Excerpted text:

Investigating and managing pyrexia of unknown origin in adults
George M Varghese, professor, Paul Trowbridge, resident, Tom Doherty, consultant physician
Few clinical problems generate such a wide differential diagnosis as pyrexia (fever) of unknown origin. The initial definition proposed by Petersdorf and Beeson in 1961, later revised, is "a fever of 38.3°C (101°F) or more lasting for at least three weeks for which no cause can be identified after three days of investigation in hospital or after three or more outpatient visits." Essentially the term refers to a prolonged febrile illness without an obvious cause despite reasonable evaluation and diagnostic testing. A fever that is not self limiting for which no cause can be found can become a source of frustration for both patient and doctor. There is little consensus on how such patients should be investigated, although recent prospective studies have evaluated diagnostic protocols to suggest approaches to investigation. We discuss evidence from epidemiological and diagnostic studies and suggest an approach to investigating and managing pyrexia of unknown origin.
Immunocompromised individuals, those with HIV infection, and patients admitted to hospital for other reasons with persistent or unexplained fever represent distinct subgroups in which the likely causes, diagnosis, and treatment of pyrexia usually differ from those in patients who are not immunocompromised. We do not discuss these subgroups in this review other than to provide definitions of pyrexia of unknown origin in different groups of patients (see box 1).
Sources and selection criteria
We searched for papers that were published between 1966 and August 2010 using appropriate MESH terms (pyrexia of unknown origin, fever of unknown origin) in the National Library of Medicine's computerised search service (PubMed and other related databases). We also consulted Cochrane database systematic reviews. We reviewed all relevant articles as well as the cited references to identify further articles.
How common is pyrexia of unknown origin?

Your assignment:
Write out everything in the pyrexia of unknown origin excerpt above from "Immunocompromised individuals, those" down to "(see box 1).".

Data under study:
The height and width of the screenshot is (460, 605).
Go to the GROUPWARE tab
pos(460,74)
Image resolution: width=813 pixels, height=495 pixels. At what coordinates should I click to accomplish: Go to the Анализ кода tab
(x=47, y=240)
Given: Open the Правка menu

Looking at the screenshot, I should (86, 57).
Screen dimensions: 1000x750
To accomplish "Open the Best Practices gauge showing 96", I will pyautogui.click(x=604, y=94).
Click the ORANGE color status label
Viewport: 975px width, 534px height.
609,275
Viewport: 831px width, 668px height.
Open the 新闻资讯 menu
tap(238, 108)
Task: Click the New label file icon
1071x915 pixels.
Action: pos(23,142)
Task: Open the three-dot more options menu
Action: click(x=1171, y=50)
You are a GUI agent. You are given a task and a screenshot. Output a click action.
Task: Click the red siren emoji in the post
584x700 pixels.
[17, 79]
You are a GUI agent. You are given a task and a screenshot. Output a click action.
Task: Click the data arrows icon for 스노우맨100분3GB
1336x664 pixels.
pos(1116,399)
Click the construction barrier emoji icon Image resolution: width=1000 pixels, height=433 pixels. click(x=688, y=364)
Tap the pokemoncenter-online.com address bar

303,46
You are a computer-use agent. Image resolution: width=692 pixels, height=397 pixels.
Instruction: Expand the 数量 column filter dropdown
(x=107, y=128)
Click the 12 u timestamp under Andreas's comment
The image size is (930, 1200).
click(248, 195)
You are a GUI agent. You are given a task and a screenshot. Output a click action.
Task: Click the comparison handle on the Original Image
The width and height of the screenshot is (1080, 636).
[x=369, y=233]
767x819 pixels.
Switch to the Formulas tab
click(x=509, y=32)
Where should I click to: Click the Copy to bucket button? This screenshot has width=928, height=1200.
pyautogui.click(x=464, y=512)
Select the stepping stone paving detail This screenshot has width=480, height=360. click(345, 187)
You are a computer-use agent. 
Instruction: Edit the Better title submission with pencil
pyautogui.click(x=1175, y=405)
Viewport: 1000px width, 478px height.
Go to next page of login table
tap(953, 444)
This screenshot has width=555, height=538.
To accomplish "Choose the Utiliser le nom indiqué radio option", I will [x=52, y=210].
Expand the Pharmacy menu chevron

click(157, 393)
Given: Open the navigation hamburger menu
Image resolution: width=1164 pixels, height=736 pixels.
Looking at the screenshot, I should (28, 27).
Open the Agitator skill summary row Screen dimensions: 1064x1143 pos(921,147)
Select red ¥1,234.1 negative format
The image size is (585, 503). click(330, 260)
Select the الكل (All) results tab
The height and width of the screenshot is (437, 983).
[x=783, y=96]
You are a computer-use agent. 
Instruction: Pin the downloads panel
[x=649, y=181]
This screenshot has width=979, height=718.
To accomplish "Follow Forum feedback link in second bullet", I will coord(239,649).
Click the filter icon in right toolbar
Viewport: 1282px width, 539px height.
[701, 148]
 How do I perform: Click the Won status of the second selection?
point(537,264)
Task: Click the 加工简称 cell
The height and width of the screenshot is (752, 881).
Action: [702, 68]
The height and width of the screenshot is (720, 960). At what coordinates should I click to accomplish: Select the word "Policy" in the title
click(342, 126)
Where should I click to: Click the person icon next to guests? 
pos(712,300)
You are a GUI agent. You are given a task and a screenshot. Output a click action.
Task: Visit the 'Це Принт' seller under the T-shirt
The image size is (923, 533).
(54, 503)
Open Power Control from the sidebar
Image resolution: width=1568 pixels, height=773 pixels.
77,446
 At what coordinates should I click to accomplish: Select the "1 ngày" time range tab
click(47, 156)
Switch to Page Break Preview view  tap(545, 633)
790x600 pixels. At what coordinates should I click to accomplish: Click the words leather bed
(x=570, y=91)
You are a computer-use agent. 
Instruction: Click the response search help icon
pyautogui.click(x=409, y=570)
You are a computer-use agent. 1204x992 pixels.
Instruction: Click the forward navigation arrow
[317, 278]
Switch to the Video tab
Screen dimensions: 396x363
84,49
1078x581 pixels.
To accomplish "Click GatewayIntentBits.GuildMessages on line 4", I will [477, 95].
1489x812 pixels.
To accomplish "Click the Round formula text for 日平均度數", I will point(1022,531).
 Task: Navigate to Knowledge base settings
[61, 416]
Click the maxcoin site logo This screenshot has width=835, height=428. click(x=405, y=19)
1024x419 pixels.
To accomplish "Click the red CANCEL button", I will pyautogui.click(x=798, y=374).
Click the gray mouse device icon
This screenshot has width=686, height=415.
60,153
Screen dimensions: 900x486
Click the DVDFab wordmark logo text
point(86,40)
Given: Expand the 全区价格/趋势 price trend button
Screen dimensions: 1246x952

Completed exercise:
Immunocompromised individuals, those with HIV infection, and patients admitted to hospital for other reasons with persistent or unexplained fever represent distinct subgroups in which the likely causes, diagnosis, and treatment of pyrexia usually differ from those in patients who are not immunocompromised. We do not discuss these subgroups in this review other than to provide definitions of pyrexia of unknown origin in different groups of patients (see box 1).